### SUPPLIED ENTRIES
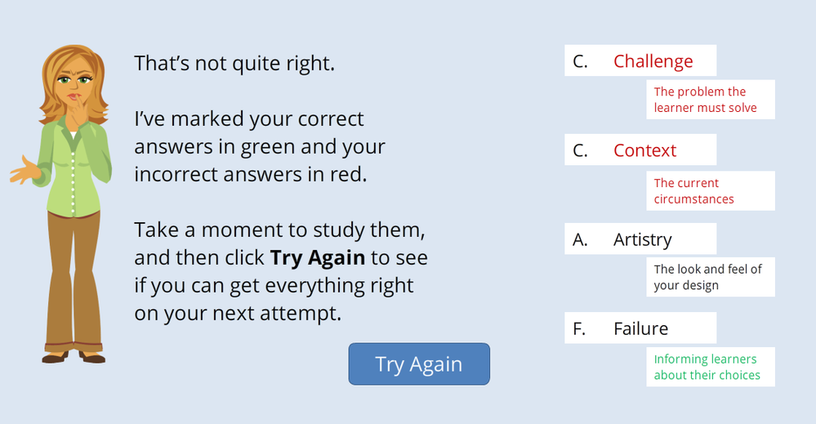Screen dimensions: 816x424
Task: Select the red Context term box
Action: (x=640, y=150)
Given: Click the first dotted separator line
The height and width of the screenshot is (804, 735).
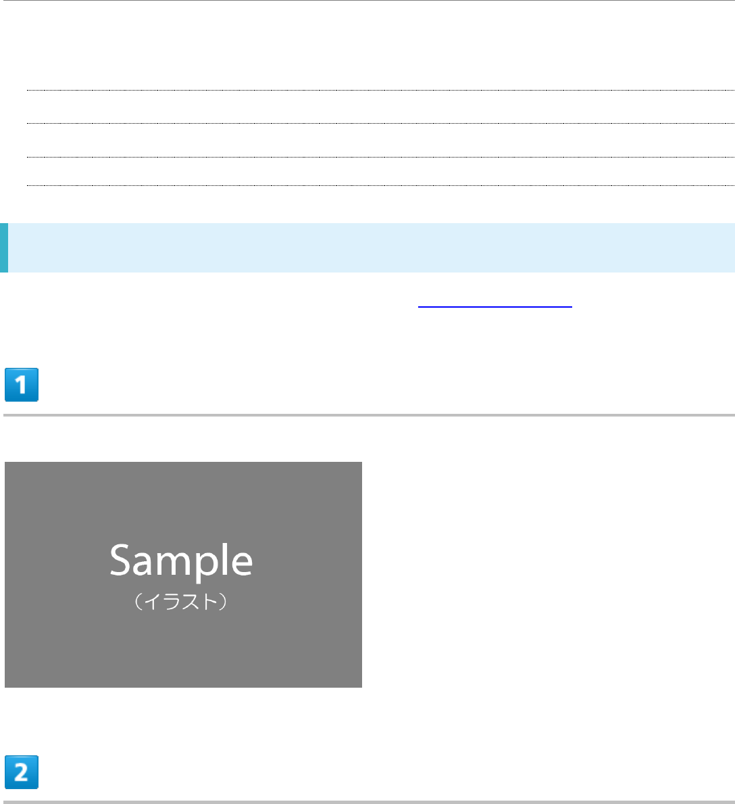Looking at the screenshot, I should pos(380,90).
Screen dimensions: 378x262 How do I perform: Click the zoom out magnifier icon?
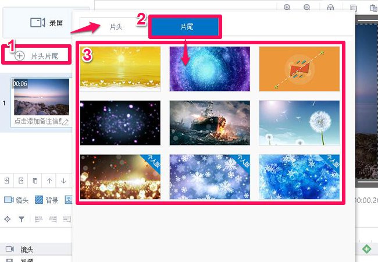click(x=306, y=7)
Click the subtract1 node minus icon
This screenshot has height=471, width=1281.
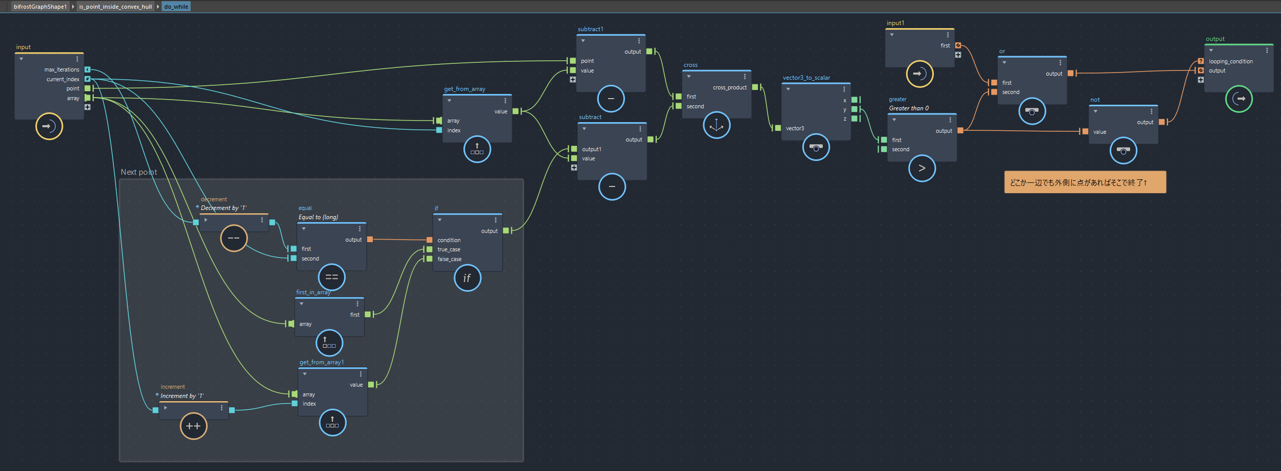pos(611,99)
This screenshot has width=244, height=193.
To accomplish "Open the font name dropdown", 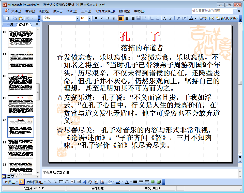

### REQUIRED ACTION
Nothing should be printed except the lines from the one with "This screenshot has width=244, height=193." through the last line of the listing above, both ends included; please drop the pictures.

### TASK ANSWER
This screenshot has width=244, height=193.
To accomplish "Open the font name dropdown", 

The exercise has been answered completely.